NOMADLAND is a simple, quiet character and/or lifestyle study. It’s shot all on location, mostly outdoors, and feels largely improvised. It centers on the great Frances McDormand (DARKMAN) as a woman named Fern, who is often alone. But when she’s not, she’s often working exclusively with non-professional actors just being themselves, using their own names. (Two of her co-stars are credited as “Linda May” and “Swankie,” which is also what she calls their characters.)
Adapted from the non-fiction book Nomadland: Surviving America in the Twenty-First Century by the journalist Jessica Bruder, these are characters and/or real people – mostly of what used to be called “retirement age” – who have either chosen or been forced into a life living in vans or RVs, crossing the country to take on different seasonal jobs. Fern’s husband died, and then the mining town where they lived did too, and for years she’s been “doing the van thing,” as a friend she runs into at a store describes it. Everyone she knows from before seems concerned for her, and offers to let her stay with them. And we will learn over the course of the movie that it’s not just pride that makes her turn down their offers.
# # # #
Extend the Nomadland film review above, starting right after its final sentence.
# # # #
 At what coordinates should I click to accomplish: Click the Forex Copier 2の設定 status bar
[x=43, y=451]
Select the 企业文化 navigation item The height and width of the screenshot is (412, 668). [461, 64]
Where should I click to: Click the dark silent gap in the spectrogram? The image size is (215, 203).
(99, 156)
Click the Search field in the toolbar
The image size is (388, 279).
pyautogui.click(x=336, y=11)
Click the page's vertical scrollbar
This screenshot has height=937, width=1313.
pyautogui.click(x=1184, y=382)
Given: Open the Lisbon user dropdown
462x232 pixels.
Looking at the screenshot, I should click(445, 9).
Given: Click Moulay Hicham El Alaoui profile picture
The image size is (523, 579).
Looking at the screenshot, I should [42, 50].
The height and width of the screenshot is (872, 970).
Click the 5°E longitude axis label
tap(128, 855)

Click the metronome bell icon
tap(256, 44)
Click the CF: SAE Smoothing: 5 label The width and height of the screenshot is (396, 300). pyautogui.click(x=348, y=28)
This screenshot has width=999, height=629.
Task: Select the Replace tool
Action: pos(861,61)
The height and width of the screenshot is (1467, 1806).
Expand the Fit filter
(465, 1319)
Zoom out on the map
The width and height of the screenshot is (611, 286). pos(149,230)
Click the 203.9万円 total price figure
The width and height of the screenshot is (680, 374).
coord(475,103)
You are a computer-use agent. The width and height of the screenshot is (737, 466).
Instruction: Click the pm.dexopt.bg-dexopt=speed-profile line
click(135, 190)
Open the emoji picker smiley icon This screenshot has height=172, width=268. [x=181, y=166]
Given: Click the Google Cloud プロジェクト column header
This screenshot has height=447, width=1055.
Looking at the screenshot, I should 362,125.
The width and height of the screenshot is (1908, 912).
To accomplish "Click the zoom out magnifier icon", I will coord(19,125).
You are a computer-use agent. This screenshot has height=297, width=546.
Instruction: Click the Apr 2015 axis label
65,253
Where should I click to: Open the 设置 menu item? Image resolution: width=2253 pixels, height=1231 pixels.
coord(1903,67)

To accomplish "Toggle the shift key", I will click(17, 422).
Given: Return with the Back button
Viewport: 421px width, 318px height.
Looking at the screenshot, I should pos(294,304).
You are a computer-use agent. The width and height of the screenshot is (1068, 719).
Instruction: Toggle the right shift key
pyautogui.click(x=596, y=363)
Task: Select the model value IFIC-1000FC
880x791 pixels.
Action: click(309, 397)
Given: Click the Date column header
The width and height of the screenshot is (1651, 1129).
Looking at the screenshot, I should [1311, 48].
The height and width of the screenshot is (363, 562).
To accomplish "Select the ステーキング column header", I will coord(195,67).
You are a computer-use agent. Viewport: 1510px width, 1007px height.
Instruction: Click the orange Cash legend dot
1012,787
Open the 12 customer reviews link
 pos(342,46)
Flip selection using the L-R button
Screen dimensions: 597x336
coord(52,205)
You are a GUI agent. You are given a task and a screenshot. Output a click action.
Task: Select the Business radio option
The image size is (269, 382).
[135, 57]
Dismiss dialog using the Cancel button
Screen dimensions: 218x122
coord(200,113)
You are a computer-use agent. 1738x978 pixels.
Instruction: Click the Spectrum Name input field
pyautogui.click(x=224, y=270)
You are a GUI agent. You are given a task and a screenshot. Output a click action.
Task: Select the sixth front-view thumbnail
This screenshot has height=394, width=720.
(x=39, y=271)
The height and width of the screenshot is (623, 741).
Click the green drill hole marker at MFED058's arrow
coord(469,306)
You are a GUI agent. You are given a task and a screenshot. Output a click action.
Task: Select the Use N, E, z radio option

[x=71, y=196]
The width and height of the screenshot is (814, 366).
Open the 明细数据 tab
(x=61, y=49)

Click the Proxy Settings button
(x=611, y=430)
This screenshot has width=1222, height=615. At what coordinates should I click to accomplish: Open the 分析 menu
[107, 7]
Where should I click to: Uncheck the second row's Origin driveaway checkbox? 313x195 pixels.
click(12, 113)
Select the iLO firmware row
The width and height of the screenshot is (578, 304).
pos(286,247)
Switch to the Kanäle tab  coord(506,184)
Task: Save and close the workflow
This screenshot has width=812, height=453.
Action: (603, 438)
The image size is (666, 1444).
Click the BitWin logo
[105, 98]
# # # #
### Answer
We first see her report to a winter job at an Amazon fulfillment center. The people are nice. It doesn’t seem fun. She shows off her van to co-worker Linda May, who tells her about an annual event in the Arizona desert called the Rubber Tramp Rendezvous. Fern resists, but ends up attending this real life event run by vandwelling guru Bob Wells, who plays himself. (The movie takes place in the early oughts so it’s a small get-together – 10,000 people showed up to the one in 2019.)
It’s basically a convention for people interested in a nomadic lifestyle, sharing tips about vehicle maintenance, where to park without getting into trouble, etc. So we get to learn some things over Fern’s shoulder. A woman gives a presentation about choosing a bucket to use as your toilet on the road. Everyone chuckles when she shows the tall one you can use if your knees are bad.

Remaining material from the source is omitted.